-------- Exercise material

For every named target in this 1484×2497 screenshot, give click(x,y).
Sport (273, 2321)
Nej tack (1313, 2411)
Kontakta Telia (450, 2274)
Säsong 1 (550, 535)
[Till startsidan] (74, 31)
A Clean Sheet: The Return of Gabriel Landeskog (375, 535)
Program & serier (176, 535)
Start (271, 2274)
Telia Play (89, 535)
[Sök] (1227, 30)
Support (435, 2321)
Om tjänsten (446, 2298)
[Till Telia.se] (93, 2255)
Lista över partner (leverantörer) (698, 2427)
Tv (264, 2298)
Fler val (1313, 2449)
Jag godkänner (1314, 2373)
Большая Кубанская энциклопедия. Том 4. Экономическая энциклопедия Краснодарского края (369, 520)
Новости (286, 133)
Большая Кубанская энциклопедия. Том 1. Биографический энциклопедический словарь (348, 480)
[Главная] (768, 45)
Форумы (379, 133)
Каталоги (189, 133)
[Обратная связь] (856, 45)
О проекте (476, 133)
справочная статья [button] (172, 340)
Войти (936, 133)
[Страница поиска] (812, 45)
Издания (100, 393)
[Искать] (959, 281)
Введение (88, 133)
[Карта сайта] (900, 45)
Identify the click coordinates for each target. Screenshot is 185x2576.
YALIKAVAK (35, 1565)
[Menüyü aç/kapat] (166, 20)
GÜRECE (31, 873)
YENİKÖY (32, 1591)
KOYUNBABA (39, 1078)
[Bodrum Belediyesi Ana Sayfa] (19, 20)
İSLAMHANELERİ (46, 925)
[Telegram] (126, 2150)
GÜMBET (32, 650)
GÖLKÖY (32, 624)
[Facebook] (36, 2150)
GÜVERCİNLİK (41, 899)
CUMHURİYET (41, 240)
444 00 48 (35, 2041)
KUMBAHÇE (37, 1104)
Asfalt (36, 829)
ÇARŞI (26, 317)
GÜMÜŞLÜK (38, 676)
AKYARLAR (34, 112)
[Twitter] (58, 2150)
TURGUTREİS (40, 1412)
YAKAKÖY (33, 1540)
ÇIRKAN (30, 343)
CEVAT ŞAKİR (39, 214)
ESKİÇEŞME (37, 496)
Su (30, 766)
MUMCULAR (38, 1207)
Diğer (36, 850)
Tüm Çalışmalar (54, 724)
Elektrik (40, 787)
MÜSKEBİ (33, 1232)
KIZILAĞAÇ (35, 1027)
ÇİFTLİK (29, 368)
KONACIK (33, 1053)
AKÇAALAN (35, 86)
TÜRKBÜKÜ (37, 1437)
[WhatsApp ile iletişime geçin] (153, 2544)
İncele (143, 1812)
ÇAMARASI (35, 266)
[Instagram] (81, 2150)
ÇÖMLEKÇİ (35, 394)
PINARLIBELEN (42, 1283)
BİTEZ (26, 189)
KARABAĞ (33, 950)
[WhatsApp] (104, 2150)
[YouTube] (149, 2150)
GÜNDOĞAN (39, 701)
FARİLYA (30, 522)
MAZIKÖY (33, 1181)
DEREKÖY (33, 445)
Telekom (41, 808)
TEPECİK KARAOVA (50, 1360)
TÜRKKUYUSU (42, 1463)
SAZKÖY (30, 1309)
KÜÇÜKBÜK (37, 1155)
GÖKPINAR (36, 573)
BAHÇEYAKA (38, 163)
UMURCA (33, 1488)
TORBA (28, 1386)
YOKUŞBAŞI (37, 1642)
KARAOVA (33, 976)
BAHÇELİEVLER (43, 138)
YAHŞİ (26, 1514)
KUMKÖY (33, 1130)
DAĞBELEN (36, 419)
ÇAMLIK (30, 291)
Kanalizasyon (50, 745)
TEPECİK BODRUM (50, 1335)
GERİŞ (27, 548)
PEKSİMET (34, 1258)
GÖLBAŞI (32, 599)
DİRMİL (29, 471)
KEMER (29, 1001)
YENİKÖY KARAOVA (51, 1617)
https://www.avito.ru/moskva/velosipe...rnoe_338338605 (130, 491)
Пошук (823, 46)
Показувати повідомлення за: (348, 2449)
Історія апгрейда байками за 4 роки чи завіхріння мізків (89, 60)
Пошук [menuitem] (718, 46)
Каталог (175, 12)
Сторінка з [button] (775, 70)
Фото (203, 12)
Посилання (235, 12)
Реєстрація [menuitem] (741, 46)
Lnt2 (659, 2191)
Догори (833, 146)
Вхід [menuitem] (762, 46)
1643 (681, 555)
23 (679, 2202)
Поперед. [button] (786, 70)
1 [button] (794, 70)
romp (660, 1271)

----------------

◆ Required work:
Print the data in full, with each line exactly as given.

◆ Response to the task:
For every named target in this 1484×2497 screenshot, give click(x,y).
Sport (273, 2321)
Nej tack (1313, 2411)
Kontakta Telia (450, 2274)
Säsong 1 (550, 535)
[Till startsidan] (74, 31)
A Clean Sheet: The Return of Gabriel Landeskog (375, 535)
Program & serier (176, 535)
Start (271, 2274)
Telia Play (89, 535)
[Sök] (1227, 30)
Support (435, 2321)
Om tjänsten (446, 2298)
[Till Telia.se] (93, 2255)
Lista över partner (leverantörer) (698, 2427)
Tv (264, 2298)
Fler val (1313, 2449)
Jag godkänner (1314, 2373)
Большая Кубанская энциклопедия. Том 4. Экономическая энциклопедия Краснодарского края (369, 520)
Новости (286, 133)
Большая Кубанская энциклопедия. Том 1. Биографический энциклопедический словарь (348, 480)
[Главная] (768, 45)
Форумы (379, 133)
Каталоги (189, 133)
[Обратная связь] (856, 45)
О проекте (476, 133)
справочная статья [button] (172, 340)
Войти (936, 133)
[Страница поиска] (812, 45)
Издания (100, 393)
[Искать] (959, 281)
Введение (88, 133)
[Карта сайта] (900, 45)
Identify the click coordinates for each target. Screenshot is 185x2576.
YALIKAVAK (35, 1565)
[Menüyü aç/kapat] (166, 20)
GÜRECE (31, 873)
YENİKÖY (32, 1591)
KOYUNBABA (39, 1078)
[Bodrum Belediyesi Ana Sayfa] (19, 20)
İSLAMHANELERİ (46, 925)
[Telegram] (126, 2150)
GÜMBET (32, 650)
GÖLKÖY (32, 624)
[Facebook] (36, 2150)
GÜVERCİNLİK (41, 899)
CUMHURİYET (41, 240)
444 00 48 (35, 2041)
KUMBAHÇE (37, 1104)
Asfalt (36, 829)
ÇARŞI (26, 317)
GÜMÜŞLÜK (38, 676)
AKYARLAR (34, 112)
[Twitter] (58, 2150)
TURGUTREİS (40, 1412)
YAKAKÖY (33, 1540)
ÇIRKAN (30, 343)
CEVAT ŞAKİR (39, 214)
ESKİÇEŞME (37, 496)
Su (30, 766)
MUMCULAR (38, 1207)
Diğer (36, 850)
Tüm Çalışmalar (54, 724)
Elektrik (40, 787)
MÜSKEBİ (33, 1232)
KIZILAĞAÇ (35, 1027)
ÇİFTLİK (29, 368)
KONACIK (33, 1053)
AKÇAALAN (35, 86)
TÜRKBÜKÜ (37, 1437)
[WhatsApp ile iletişime geçin] (153, 2544)
İncele (143, 1812)
ÇAMARASI (35, 266)
[Instagram] (81, 2150)
ÇÖMLEKÇİ (35, 394)
PINARLIBELEN (42, 1283)
BİTEZ (26, 189)
KARABAĞ (33, 950)
[WhatsApp] (104, 2150)
[YouTube] (149, 2150)
GÜNDOĞAN (39, 701)
FARİLYA (30, 522)
MAZIKÖY (33, 1181)
DEREKÖY (33, 445)
Telekom (41, 808)
TEPECİK KARAOVA (50, 1360)
TÜRKKUYUSU (42, 1463)
SAZKÖY (30, 1309)
KÜÇÜKBÜK (37, 1155)
GÖKPINAR (36, 573)
BAHÇEYAKA (38, 163)
UMURCA (33, 1488)
TORBA (28, 1386)
YOKUŞBAŞI (37, 1642)
KARAOVA (33, 976)
BAHÇELİEVLER (43, 138)
YAHŞİ (26, 1514)
KUMKÖY (33, 1130)
DAĞBELEN (36, 419)
ÇAMLIK (30, 291)
Kanalizasyon (50, 745)
TEPECİK BODRUM (50, 1335)
GERİŞ (27, 548)
PEKSİMET (34, 1258)
GÖLBAŞI (32, 599)
DİRMİL (29, 471)
KEMER (29, 1001)
YENİKÖY KARAOVA (51, 1617)
https://www.avito.ru/moskva/velosipe...rnoe_338338605 (130, 491)
Пошук (823, 46)
Показувати повідомлення за: (348, 2449)
Історія апгрейда байками за 4 роки чи завіхріння мізків (89, 60)
Пошук [menuitem] (718, 46)
Каталог (175, 12)
Сторінка з [button] (775, 70)
Фото (203, 12)
Посилання (235, 12)
Реєстрація [menuitem] (741, 46)
Lnt2 (659, 2191)
Догори (833, 146)
Вхід [menuitem] (762, 46)
1643 (681, 555)
23 (679, 2202)
Поперед. [button] (786, 70)
1 [button] (794, 70)
romp (660, 1271)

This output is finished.